At the next set of locks, a staircase again, we were happy to see 2 boats coming up. The crew from Carraway joined me to learn how to do locks, as it was their first time on a boat. They were a mixture of American and English, and very enthusiastic.

 We went into the lock and I checked to see everything was ok to proceed, we started to let the water into the next chamber but it soon became apparent there was something wrong, as the chamber the boats were in would not empty enough to allow the gates to be opened. Then some bright spark realised that the boats going up hadn’t closed all of the paddles correctly, and this was causing the problem. It was soon fixed and we were on our way.

We had a great time with Judi, Mark, Peter, Lauri, Mark and Marci. They were stopping at Saltaire too, and as we knew how shallow the canal was at the sides to moor we did our best to help them, but they got truly grounded at one point, and as we had just found a place to moor, the Captain went off to rescue them, and we soon had them moored behind us and were presented with a bottle of wine for our help, thanks guys.

We love Saltaire, and I am very pleased to say the mooring has improved greatly since the last time we visited, but it is still not brilliant. We had a walk into town and tried Fannies Ale House and the Cap and Collar again, and also the Salt Cellar and Don’t Tell Titus, all good pubs in their own ways.

Well the problems with the staircase locks didn’t end that day, and at the next set we had paired up with NB Lunar Princess, (Judy and crew had winded and headed back to Keighley were they were going to catch a steam train to Haworth, what an experience).

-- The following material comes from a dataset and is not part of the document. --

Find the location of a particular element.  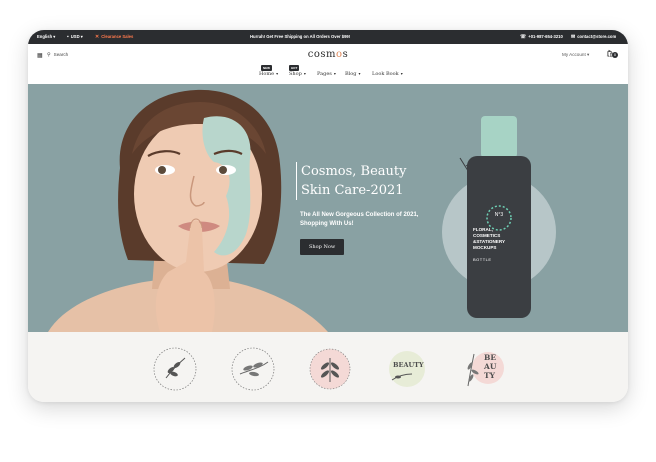

brand-logo-4-graphic is located at coordinates (407, 369). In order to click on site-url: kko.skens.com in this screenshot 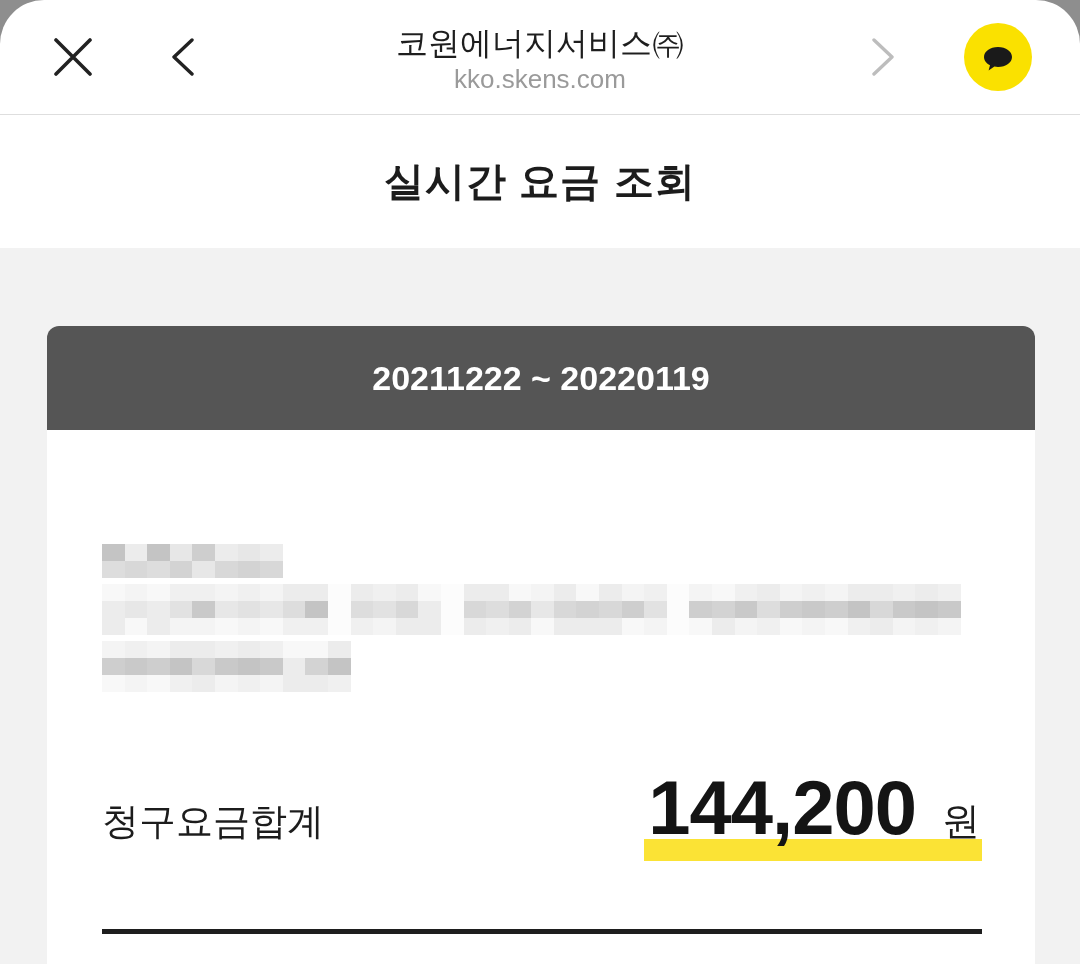, I will do `click(540, 79)`.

We set the locks as per the instruction, (there were 3 locks in this set) top one full, middle lock half full and bottom lock empty. The boats went in and we opened the paddles to fill the middle lock with the water from the top lock, but the boats just kept going down and down until they were sat of the floor of the lock. This wasn’t right and looking down the locks the bottom lock which should have been empty was now full and the water was pouring over the bottom gates. Definitely not right. Someone had left one of the ground paddles up on the middle lock and this allowed most of the water straight into the bottom lock. Not good

We had a dilemma because the water in the top lock was so low it had exposed the inlet for the ground paddles, and as Lunar Princess was longer than us, if we opened the one on their side we would have flooded their engine bay. Luckily, as we were shorter, the Captain pulled Avalon Two forward and away from the inlet on his side, and we opened that paddle slightly and started to fill the lock once again, we had closed the rogue paddle of course. It took some time, but as the boats rose we were able to open the other paddles. Eventually the locks were all set as they should be and we made it down. Disaster averted.